# [WHAT YOU HAVE TO DO]
Write down exactly the lines of the records below, beginning with the first and ending with the line that includes "[Instagram] (37, 2161)".

Dataset items:
|---|

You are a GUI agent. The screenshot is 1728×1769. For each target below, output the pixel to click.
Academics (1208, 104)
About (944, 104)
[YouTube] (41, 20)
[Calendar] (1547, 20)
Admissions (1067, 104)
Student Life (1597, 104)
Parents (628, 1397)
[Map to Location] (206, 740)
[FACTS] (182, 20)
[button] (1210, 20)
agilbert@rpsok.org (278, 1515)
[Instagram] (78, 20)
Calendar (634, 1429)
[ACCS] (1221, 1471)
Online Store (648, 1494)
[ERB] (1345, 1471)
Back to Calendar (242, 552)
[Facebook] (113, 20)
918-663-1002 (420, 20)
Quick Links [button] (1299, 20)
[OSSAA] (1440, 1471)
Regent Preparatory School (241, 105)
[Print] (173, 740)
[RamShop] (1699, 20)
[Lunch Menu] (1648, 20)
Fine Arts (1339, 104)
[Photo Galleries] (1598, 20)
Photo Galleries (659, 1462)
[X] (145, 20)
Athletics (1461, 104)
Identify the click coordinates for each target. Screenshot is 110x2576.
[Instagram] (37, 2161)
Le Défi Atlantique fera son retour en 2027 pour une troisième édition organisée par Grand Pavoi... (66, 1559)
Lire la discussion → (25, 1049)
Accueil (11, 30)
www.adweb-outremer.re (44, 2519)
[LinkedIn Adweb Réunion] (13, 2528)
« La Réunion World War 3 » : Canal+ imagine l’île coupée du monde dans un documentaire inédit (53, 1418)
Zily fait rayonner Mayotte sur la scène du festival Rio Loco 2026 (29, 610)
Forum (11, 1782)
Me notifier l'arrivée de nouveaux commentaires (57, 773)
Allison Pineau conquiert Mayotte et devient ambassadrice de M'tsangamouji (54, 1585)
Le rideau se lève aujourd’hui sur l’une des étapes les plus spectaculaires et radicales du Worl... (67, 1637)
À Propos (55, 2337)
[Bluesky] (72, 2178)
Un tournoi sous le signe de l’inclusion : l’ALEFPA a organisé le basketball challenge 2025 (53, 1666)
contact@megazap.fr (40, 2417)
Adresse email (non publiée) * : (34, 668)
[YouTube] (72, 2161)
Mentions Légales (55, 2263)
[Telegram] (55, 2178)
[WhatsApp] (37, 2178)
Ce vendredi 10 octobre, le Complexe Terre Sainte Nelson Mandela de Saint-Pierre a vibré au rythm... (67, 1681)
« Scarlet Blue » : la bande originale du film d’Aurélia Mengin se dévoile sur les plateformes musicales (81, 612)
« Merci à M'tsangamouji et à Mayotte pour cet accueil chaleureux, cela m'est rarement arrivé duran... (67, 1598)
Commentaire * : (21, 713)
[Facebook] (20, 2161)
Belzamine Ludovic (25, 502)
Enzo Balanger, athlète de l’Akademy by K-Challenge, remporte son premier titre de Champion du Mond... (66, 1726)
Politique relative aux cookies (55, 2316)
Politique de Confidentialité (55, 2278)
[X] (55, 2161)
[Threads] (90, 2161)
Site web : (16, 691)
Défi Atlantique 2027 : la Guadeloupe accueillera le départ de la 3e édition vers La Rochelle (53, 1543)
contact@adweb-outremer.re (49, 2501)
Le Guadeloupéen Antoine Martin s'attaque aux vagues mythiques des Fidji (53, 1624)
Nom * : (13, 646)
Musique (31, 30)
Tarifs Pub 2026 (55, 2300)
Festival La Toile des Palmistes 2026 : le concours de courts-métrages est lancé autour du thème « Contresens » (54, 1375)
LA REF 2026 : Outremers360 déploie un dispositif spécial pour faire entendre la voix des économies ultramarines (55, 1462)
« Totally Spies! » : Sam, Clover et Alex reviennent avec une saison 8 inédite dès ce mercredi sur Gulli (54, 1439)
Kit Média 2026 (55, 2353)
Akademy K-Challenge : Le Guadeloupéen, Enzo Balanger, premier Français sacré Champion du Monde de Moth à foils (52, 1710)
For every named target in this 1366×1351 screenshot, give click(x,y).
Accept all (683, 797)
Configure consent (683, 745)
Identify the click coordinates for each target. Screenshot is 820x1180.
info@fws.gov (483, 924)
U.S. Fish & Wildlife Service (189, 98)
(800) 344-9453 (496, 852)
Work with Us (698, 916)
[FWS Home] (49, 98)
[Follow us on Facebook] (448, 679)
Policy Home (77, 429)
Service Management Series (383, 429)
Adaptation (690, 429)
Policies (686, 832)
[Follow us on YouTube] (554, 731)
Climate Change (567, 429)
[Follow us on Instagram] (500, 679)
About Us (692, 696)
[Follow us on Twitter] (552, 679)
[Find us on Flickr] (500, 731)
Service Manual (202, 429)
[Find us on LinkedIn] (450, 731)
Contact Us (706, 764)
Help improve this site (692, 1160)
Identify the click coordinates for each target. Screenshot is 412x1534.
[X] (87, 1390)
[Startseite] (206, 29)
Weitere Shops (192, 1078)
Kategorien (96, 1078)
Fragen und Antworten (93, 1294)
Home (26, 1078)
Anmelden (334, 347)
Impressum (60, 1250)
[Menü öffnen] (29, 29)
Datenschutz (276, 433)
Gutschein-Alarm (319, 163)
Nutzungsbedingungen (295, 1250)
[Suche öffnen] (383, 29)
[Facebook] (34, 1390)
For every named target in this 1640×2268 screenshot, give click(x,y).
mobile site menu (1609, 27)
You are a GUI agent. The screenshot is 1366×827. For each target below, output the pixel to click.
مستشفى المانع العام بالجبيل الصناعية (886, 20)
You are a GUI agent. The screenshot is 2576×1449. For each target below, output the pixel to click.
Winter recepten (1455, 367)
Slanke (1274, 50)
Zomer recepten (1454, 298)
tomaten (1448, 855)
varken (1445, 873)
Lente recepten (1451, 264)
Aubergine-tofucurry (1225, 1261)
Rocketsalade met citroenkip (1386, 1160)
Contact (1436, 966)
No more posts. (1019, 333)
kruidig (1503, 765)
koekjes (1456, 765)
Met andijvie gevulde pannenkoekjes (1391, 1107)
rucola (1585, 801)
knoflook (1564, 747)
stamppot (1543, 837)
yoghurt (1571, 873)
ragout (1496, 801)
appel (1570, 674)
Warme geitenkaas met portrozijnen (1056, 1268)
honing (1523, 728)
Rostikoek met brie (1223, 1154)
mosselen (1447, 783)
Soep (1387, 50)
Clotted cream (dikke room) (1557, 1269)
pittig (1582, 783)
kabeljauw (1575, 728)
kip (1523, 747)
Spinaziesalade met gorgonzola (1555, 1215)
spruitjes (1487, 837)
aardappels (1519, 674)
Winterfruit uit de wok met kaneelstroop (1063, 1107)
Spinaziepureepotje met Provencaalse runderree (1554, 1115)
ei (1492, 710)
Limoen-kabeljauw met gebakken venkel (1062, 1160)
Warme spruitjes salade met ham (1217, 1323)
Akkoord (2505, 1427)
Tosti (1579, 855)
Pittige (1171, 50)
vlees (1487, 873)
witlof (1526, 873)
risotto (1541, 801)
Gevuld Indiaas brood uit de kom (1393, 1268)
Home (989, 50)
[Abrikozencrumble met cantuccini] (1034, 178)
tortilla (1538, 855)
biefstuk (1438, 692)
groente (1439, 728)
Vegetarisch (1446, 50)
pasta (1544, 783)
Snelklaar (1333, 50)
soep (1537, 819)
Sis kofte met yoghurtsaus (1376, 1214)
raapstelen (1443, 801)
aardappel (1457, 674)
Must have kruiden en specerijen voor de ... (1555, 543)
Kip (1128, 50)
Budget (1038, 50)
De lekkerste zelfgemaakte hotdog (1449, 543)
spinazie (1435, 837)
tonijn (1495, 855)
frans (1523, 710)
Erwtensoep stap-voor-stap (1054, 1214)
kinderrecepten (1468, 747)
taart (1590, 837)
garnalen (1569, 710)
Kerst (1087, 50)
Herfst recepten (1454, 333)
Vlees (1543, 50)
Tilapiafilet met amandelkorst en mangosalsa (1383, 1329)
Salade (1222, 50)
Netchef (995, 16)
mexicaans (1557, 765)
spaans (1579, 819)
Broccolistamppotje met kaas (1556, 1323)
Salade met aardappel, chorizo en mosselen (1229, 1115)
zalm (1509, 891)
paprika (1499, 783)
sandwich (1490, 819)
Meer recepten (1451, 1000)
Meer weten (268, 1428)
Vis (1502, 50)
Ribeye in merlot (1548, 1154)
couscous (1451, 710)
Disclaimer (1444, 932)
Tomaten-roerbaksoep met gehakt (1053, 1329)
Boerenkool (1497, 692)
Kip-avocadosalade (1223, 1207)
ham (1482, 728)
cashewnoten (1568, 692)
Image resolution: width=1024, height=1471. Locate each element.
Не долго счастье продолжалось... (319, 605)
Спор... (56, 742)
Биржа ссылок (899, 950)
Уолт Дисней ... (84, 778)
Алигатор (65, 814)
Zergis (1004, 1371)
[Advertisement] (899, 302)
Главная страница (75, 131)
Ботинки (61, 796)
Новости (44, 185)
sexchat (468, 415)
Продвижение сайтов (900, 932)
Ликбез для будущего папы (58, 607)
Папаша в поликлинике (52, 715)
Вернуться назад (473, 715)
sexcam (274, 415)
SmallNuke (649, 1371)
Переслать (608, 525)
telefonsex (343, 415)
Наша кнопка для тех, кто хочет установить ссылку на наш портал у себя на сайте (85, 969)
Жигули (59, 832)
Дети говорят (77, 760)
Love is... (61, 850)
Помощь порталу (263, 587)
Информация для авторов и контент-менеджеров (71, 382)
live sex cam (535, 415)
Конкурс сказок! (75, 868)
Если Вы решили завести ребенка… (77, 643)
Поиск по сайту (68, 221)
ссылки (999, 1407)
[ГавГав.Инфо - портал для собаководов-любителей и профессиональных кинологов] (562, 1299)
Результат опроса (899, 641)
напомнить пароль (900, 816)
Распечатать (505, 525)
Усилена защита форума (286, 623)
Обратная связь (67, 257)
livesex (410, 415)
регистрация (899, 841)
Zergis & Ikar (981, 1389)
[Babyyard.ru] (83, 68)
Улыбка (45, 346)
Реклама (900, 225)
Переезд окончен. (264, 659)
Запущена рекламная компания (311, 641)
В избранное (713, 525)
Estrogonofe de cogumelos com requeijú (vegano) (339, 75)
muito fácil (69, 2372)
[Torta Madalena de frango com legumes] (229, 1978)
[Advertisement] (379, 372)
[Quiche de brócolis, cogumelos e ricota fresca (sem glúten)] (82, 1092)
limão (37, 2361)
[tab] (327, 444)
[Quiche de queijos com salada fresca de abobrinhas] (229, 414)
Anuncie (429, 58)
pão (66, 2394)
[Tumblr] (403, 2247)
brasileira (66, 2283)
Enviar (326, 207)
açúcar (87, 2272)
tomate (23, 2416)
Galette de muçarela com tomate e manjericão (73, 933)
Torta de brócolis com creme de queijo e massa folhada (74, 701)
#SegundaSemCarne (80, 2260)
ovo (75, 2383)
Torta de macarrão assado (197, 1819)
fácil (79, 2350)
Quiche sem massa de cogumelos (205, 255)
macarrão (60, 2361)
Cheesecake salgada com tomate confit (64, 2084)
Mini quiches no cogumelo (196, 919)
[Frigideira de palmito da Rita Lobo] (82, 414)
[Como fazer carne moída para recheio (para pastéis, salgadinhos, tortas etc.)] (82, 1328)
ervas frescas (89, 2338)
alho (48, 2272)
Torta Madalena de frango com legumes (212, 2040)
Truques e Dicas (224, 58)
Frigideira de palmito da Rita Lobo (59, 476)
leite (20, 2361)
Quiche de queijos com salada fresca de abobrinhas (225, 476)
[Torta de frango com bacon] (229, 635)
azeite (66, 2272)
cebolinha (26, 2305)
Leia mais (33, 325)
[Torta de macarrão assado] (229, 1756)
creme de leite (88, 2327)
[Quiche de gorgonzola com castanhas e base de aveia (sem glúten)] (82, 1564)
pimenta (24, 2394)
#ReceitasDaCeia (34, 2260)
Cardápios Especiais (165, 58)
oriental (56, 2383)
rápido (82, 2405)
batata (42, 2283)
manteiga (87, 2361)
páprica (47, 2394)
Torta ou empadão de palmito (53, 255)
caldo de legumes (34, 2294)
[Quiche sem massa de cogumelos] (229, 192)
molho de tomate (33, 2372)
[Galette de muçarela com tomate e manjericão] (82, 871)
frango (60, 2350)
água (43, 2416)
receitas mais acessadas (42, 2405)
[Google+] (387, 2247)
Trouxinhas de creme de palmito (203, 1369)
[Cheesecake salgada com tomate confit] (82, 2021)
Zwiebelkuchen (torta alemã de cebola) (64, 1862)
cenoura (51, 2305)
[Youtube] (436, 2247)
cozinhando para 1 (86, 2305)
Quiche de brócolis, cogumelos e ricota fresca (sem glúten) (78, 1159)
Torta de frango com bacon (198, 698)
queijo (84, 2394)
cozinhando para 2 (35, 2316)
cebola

|---|

# [SOLUTION TO THE PROBLEM]
You are a GUI agent. The screenshot is 1728×1769. For each target below, output the pixel to click.
Academics (1208, 104)
About (944, 104)
[YouTube] (41, 20)
[Calendar] (1547, 20)
Admissions (1067, 104)
Student Life (1597, 104)
Parents (628, 1397)
[Map to Location] (206, 740)
[FACTS] (182, 20)
[button] (1210, 20)
agilbert@rpsok.org (278, 1515)
[Instagram] (78, 20)
Calendar (634, 1429)
[ACCS] (1221, 1471)
Online Store (648, 1494)
[ERB] (1345, 1471)
Back to Calendar (242, 552)
[Facebook] (113, 20)
918-663-1002 (420, 20)
Quick Links [button] (1299, 20)
[OSSAA] (1440, 1471)
Regent Preparatory School (241, 105)
[Print] (173, 740)
[RamShop] (1699, 20)
[Lunch Menu] (1648, 20)
Fine Arts (1339, 104)
[Photo Galleries] (1598, 20)
Photo Galleries (659, 1462)
[X] (145, 20)
Athletics (1461, 104)
Identify the click coordinates for each target. Screenshot is 110x2576.
[Instagram] (37, 2161)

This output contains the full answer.